- _Page text_
Richard North has ignored the Financial Times’ spin, deemed the UK to have gone past the point of no return on Brexit (which in pilot terms, means a crash or hard landing is baked in). Politico, which keeps close tabs on Brexit developments and hasn’t found anything newsworthy in May’s grand tour, roused itself to issue what looks like a rebuttal of the Financial Times’ story. First from its daily European newsletter:
THERESA MAY GETS A PRIVATE LESSON: British Prime Minister Theresa May has another chance to hear what the Continent has been telling her all along (including Germany, in which her government seems to have seen reason for fresh hope, judging from reports in the British press about a would-be Merkel about-face). May will meet Emmanuel Macron today at Fort de Brégançon, the French president’s holiday retreat.
The EU’s line has consistently been that a new, special, deep, unheard-of partnership with the Union is more than welcome — as long as it doesn’t harm the integrity of the single market (plus Britain caving on the backstop to avoid a hard border on the island of Ireland). Some say that with a friendlier tone than others, but the core message has never changed ….
Michel Barnier, for his part, said in the nicest way possible, in an opinion piece for a range of European newspapers, that the Chequers white paper won’t fly as it currently stands.
And from the Politico story Brexit deal off the menu at May-Macron summit:
Theresa May can look forward to an excellent dinner at Emmanuel Macron’s holiday pad, but she shouldn’t expect a Brexit concession for dessert…. there is little sign that the U.K.’s latest round of grand tour diplomacy is shifting EU red lines.
“The only negotiation channel is through the EU Commission’s Brexit negotiator Michel Barnier,” said a senior European diplomat, speaking on condition of anonymity…
Barnier is also showing no sign of softening in the summer heat.

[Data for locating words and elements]
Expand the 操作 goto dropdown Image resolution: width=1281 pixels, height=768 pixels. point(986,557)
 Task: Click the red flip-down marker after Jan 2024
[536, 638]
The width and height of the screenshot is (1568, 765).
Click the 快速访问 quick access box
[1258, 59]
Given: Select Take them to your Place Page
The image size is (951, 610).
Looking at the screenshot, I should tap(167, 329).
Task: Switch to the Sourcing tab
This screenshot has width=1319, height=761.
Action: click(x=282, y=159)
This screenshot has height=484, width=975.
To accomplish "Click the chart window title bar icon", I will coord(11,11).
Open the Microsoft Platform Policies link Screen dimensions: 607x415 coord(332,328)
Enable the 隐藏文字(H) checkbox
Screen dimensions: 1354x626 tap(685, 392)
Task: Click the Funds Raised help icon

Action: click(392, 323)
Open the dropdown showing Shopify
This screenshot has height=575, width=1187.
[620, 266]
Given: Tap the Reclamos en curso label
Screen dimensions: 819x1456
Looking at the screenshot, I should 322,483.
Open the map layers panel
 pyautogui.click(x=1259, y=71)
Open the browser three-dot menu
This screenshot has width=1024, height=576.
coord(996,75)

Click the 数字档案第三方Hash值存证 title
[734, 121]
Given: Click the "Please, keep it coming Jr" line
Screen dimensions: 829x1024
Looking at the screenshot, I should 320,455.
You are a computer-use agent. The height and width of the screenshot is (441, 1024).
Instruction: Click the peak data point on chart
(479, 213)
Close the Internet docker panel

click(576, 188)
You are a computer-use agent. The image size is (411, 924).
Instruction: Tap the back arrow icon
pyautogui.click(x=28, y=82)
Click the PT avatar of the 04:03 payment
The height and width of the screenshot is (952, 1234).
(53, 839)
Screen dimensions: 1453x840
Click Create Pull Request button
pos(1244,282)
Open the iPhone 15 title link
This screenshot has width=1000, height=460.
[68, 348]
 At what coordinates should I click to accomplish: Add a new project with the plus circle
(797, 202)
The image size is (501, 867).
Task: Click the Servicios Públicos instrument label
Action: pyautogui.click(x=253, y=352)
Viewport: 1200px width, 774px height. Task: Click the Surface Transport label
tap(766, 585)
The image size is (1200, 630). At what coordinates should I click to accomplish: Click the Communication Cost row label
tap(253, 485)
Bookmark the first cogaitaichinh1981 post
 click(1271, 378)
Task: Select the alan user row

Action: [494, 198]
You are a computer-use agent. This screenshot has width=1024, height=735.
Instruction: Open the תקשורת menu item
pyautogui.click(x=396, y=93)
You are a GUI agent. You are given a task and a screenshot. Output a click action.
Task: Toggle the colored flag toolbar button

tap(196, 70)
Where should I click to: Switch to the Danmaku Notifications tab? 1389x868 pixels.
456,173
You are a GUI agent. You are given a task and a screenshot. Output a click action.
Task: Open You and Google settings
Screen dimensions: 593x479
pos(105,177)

- _Set problem 1_
In the entries, switch "Pull Request" to "Merge Request" from the line with "Screen dimensions: 1453x840" up to and including the line with "Action: pyautogui.click(x=253, y=352)", and give back only those lines with everything else left as it is.
- _Set problem 2_
Continue the Brexit commentary from where it stops.
The Brexit commentary and the entries are unrelated to each other.

- _Final answer 1_
Screen dimensions: 1453x840
Click Create Merge Request button
pos(1244,282)
Open the iPhone 15 title link
This screenshot has width=1000, height=460.
[68, 348]
 At what coordinates should I click to accomplish: Add a new project with the plus circle
(797, 202)
The image size is (501, 867).
Task: Click the Servicios Públicos instrument label
Action: pyautogui.click(x=253, y=352)

- _Final answer 2_
In an op-ed published Thursday and titled “An ambitious partnership with the U.K. after Brexit,” Barnier torpedoed May’s proposal on market access in the nicest way possible. It was the latest in the EU negotiator’s continuing effort to make clear that the core of May’s proposal is unacceptable to the EU27 without fully rejecting her white paper so completely as to potentially derail the talks or even imperil May’s government…
But most of Barnier’s piece was focused on the urgent need for a solution for Ireland and on why core aspects of May’s Chequers plan are unacceptable to Brussels because they threaten the integrity of the EU single market…
In Berlin too, there was no sign Thursday of a shift in mood music. Germany’s outgoing top Brexit official, Peter Ptassek, tweeted out a link to Barnier’s op-ed, stressing what has been the EU’s top priority in the Brexit negotiations since the start of the year: the need for a safeguard, or backstop, to prevent a hard border between Northern Ireland and Ireland.
And officials expressed surprise that anyone on the U.K. side might have detected a shift in Angela Merkel’s tone on Brexit after her July 5 meeting with May in Berlin.
“There hasn’t been any change whatsoever,” a German foreign policy official insisted.
The Guardian also saw the Barnier article as a slap to the UK’s pig-headedness. From UK’s Brexit proposals threaten future of EU, says Barnier:
Michel Barnier has launched his own appeal for hearts and minds in Europe by warning that Theresa May’s Brexit proposals, put forward in the UK government’s recent white paper, pose a threat to the future of the European single market….
Barnier’s line is a familiar one in Whitehall, but the publication of his article is incendiary given the push in recent days by May and her cabinet to try and forge a new approach to the negotiations with the EU27 states.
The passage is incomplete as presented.